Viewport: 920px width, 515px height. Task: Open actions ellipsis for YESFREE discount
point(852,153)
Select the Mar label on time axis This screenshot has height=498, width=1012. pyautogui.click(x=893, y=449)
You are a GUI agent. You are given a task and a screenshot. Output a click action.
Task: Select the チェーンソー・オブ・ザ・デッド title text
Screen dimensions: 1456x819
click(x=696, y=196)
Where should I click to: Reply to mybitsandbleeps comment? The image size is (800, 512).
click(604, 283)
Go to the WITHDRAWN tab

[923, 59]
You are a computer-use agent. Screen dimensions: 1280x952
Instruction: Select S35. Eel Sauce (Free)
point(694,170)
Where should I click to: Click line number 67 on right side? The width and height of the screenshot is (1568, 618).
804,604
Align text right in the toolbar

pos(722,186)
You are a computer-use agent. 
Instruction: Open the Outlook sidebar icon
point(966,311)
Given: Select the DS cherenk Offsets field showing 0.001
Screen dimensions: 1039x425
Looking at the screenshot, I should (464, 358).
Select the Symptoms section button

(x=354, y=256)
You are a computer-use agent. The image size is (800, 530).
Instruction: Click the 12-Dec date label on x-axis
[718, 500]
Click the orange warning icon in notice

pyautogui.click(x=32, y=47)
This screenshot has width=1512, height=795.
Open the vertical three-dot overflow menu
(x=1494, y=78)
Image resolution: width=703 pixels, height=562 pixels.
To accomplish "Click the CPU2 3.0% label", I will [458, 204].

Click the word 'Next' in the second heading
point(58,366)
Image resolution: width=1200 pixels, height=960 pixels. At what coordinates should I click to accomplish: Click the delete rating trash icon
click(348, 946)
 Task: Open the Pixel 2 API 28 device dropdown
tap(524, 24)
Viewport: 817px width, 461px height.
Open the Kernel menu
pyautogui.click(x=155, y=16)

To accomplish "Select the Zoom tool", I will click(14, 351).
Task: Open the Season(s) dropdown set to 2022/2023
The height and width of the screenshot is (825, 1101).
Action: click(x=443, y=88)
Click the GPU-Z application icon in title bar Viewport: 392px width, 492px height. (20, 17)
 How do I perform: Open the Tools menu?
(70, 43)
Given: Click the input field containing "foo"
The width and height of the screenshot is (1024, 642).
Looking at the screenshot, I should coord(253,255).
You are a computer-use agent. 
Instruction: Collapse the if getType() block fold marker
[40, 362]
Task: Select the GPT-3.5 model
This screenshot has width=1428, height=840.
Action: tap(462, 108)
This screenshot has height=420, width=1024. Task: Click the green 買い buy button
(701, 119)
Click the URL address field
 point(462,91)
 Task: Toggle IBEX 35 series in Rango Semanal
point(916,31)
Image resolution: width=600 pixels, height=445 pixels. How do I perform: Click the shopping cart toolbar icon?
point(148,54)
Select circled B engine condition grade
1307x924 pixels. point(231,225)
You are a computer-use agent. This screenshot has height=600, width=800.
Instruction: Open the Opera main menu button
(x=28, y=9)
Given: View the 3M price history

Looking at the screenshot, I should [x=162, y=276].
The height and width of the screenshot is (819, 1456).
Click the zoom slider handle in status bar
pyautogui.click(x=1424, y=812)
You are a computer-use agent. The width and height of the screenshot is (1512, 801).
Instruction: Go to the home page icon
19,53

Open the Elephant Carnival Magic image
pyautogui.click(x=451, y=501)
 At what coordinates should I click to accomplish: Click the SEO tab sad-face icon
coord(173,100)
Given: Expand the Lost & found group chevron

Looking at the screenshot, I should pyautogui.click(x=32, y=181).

※ ※ ※

Put every line from the one containing "The height and width of the screenshot is (819, 1456)." through the end of the rows into a Markdown table with the columns Number and Entry. Leave out blank lines.

* **ANSWER TO THE PROBLEM**:
| Number | Entry |
|---|---|
| 1 | The height and width of the screenshot is (819, 1456). |
| 2 | Click the zoom slider handle in status bar |
| 3 | pyautogui.click(x=1424, y=812) |
| 4 | You are a computer-use agent. The width and height of the screenshot is (1512, 801). |
| 5 | Instruction: Go to the home page icon |
| 6 | 19,53 |
| 7 | Open the Elephant Carnival Magic image |
| 8 | pyautogui.click(x=451, y=501) |
| 9 |  At what coordinates should I click to accomplish: Click the SEO tab sad-face icon |
| 10 | coord(173,100) |
| 11 | Given: Expand the Lost & found group chevron |
| 12 | Looking at the screenshot, I should pyautogui.click(x=32, y=181). |